Menschliche pluripotente Stammzellen, die als 3D-Aggregate in einer Zellkulturschale mit Nährflüssigkeit kultiviert werden, haben die Fähigkeit, sich selbst zu organisieren und sich zu sogenannten Gehirn-Organoiden zu entwickeln. Unter dem Mikroskop zeigen diese Gehirn-Organoide Strukturen, welche dem Gehirn in seiner Entstehungsphase sehr ähneln, weshalb Gehirn-Organoide ein attraktives neues Modellsystem darstellen, um die Entwicklung und Entwicklungsstörungen des menschlichen Gehirns zu untersuchen. In einer aktuellen Studie des Hector Instituts für Translationale Hirnforschung (HITBR) am Zentralinstitut für Seelische Gesundheit (ZI) in Mannheim untersuchten ForscherInnen, wie Mutationen in einem einzelnen Gen (dem EML1-Gen) zu einer seltenen angeborenen Fehlbildung des Gehirns führen können. Von PatientInnen stammende oder genomeditierte Gehirn-Organoide, die in Petrischalen erzeugt wurden, zeigten Merkmale der menschlichen Erkrankung (beispielsweise falsch lokalisierte Vorläuferzellen und Neurone) und ermöglichten so die Identifizierung zugrunde liegender molekularer Mechanismen, die die Fehlbildung verursachen. Diese Studie wurde nun im Fachjournal EMBO Reports veröffentlicht.
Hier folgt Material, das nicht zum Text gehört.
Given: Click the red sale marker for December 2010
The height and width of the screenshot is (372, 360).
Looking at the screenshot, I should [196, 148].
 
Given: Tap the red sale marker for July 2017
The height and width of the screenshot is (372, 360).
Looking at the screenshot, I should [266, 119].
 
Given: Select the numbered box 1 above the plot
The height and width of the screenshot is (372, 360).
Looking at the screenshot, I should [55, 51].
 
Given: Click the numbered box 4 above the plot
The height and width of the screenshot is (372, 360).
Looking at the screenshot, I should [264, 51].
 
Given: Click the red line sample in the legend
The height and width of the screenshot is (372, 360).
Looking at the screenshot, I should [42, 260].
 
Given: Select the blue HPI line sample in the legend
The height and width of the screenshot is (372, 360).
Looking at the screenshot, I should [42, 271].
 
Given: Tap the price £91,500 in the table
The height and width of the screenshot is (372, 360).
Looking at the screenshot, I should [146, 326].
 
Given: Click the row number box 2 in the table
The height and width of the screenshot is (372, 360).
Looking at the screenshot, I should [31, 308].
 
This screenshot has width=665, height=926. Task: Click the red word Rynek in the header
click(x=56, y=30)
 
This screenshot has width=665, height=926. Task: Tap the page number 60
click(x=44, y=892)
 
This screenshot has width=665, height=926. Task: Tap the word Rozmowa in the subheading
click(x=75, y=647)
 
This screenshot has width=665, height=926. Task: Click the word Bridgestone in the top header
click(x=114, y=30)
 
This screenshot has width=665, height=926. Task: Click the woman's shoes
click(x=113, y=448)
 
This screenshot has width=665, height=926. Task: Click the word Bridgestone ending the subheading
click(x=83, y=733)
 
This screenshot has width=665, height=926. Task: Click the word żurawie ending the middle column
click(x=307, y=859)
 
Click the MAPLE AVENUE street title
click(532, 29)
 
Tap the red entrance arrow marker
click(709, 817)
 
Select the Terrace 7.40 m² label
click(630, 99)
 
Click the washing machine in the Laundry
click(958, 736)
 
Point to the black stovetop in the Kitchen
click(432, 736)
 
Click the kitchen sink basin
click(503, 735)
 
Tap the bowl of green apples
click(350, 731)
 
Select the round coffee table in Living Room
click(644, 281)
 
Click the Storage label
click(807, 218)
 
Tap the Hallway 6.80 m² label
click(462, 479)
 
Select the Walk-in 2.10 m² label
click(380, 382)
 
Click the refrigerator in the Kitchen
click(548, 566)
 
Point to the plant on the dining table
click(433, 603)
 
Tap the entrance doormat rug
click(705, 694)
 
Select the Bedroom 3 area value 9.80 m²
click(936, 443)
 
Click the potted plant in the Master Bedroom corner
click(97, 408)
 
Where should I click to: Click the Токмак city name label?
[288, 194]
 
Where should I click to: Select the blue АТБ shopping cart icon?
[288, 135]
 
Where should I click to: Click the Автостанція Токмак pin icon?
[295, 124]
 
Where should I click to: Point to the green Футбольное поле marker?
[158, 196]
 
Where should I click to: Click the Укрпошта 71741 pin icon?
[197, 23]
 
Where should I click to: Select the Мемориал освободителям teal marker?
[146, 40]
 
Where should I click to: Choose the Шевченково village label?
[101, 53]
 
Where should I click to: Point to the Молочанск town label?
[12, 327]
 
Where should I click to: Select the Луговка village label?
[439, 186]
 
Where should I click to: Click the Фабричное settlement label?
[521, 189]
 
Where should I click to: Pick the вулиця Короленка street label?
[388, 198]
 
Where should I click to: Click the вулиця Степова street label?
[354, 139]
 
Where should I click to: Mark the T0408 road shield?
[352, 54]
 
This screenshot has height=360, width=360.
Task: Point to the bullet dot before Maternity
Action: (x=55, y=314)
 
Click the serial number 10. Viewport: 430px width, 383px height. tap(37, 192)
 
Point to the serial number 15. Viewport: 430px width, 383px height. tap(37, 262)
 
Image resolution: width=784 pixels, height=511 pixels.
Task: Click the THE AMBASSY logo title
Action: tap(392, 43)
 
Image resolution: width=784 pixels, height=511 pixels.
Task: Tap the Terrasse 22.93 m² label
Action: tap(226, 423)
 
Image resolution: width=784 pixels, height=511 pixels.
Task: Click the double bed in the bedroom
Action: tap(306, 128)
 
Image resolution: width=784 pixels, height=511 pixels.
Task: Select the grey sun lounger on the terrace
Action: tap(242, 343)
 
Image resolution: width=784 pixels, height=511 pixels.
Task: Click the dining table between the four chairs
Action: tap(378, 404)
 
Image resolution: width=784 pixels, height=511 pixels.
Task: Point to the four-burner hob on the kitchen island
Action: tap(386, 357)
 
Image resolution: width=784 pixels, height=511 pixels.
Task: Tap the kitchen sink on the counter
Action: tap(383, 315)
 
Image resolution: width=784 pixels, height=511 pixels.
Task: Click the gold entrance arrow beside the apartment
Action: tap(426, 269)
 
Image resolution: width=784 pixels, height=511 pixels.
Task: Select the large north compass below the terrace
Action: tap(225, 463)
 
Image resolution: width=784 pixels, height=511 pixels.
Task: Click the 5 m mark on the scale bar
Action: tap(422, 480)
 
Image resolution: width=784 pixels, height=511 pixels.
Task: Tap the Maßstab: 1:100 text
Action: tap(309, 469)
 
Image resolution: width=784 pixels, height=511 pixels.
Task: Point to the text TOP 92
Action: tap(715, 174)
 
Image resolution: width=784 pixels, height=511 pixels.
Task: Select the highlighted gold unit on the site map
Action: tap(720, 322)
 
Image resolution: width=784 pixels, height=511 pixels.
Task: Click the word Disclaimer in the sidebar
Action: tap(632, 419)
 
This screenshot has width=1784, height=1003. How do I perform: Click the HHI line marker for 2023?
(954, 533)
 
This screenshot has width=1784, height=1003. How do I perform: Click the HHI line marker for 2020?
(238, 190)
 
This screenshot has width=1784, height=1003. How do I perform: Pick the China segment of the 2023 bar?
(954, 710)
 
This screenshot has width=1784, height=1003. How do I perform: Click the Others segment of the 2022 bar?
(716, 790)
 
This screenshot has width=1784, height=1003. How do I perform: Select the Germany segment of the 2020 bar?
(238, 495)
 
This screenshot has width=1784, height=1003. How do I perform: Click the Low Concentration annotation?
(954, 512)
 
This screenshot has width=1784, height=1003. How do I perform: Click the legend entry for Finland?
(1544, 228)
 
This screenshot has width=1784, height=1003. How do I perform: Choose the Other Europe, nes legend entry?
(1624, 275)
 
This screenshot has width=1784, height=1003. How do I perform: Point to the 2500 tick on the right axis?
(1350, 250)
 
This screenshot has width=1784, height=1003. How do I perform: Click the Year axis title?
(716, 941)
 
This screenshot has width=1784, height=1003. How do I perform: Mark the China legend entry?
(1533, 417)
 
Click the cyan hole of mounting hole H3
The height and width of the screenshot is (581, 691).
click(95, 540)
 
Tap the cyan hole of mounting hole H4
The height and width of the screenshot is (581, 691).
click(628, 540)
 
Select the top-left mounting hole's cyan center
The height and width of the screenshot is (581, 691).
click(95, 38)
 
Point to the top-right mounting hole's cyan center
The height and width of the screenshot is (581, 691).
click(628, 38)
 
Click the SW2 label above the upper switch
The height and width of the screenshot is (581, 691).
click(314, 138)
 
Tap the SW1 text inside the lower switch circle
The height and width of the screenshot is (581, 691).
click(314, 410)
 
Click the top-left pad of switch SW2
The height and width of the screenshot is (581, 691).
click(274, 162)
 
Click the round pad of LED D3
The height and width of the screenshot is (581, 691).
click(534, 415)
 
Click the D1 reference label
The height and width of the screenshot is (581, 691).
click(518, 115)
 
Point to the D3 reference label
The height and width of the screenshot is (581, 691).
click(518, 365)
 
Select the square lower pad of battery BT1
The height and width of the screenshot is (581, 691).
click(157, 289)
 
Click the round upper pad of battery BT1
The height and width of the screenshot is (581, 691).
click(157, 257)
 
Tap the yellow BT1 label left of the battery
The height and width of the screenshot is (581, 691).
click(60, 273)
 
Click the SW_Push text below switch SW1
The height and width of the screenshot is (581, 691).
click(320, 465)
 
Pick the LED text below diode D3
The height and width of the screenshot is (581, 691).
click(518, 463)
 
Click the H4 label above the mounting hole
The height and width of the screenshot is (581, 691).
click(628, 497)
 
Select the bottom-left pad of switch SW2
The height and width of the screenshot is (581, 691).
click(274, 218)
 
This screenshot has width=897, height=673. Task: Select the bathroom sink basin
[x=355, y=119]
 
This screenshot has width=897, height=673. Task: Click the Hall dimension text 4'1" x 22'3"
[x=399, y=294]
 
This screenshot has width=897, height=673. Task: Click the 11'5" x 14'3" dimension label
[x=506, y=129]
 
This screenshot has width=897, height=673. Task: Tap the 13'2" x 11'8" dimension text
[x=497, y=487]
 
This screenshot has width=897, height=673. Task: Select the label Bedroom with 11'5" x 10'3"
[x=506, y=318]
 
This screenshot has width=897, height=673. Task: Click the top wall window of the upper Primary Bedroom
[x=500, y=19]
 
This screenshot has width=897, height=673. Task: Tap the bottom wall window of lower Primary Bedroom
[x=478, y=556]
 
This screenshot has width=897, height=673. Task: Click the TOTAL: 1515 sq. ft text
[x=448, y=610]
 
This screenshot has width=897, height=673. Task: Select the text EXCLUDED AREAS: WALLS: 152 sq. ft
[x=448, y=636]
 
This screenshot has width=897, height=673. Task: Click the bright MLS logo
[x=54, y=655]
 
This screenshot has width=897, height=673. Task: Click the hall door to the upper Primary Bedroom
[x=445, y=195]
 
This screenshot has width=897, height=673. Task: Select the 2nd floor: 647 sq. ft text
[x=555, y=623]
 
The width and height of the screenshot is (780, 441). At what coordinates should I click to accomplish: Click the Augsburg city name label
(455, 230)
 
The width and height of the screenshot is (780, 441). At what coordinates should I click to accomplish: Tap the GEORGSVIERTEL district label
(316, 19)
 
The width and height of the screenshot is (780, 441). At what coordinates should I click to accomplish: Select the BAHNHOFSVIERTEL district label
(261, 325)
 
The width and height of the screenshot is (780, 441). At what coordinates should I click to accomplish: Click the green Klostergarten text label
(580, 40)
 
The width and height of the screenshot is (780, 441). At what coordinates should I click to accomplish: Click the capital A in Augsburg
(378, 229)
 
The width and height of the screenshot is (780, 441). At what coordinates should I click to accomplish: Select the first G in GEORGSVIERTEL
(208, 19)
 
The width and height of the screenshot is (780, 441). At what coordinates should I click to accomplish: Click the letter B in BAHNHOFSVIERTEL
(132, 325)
Mutation im EML1-Gen führt zu schwerer Desorganisation der Großhirnrinde
Die menschliche Großhirnrinde ist eine komplex organisierte Struktur bestehend aus verschiedenen Schichten von Neuronen, welche zusätzlich Windungen und Furchen aufweisen. Die Entwicklung der menschlichen Großhirnrinde ist aufgrund ihrer Komplexität nach wie vor Teil intensiver Forschung. Fehlbildungen im Zusammenhang mit Defekten der menschlichen kortikalen Entwicklung können zu einer Desorganisation der Großhirnrinde mit schwerwiegenden Folgen wie Epilepsie und geistiger Beeinträchtigung führen. Anhand von Gehirn-Organoiden, als Modell für die Entwicklung des menschlichen Gehirns, untersuchten Wissenschaftler des HITBR, wie Mutationen im humanen Echinoderm microtubule-associated protein-like 1 (EML1)-Gen bei PatientInnen zu schwerer Desorganisation der Großhirnrinde und vergrößertem Gehirn führen können. „Interessanterweise weisen von EML1-PatientInnen stammende Gehirn-Organoide fehlplatzierte Vorläuferzellen und Neurone auf und rekapitulieren damit das, was im Gehirn von PatientInnen beobachtet wird“, erklärt Ammar Jabali, Doktorand und Erstautor der Studie. „Basierend darauf konnten wir die molekularen Veränderungen, die diesem Phänomen zugrunde liegen, untersuchen.“
Deplatzierte Vorläuferzellen weisen verändertes Verhalten und Genexpressionsmuster auf
Die Forscher um die HITBR-Gruppenleiterin Dr. Julia Ladewig stellten Gehirn-Organoide aus Stammzellen her, die entweder von EML1-PatientInnen stammten oder aus Stammzellen, in denen sie das EML1-Gen mit sogenannten Genscheren ausschalteten. In Gehirn-Organoiden organisieren sich die Zellen selbst – sehr ähnlich wie sie es während der embryonalen Gehirnentwicklung tun; Stammzellen teilen sich, ein Teil der Tochterzellen entwickelt sich zu Nervenzellen; diese wandern an bestimmte Orte, wo sie sich schließlich in neuronale Schaltkreise integrieren. Dies sind hochorganisierte Prozesse, die schließlich zu einem komplexen Gewebe führen.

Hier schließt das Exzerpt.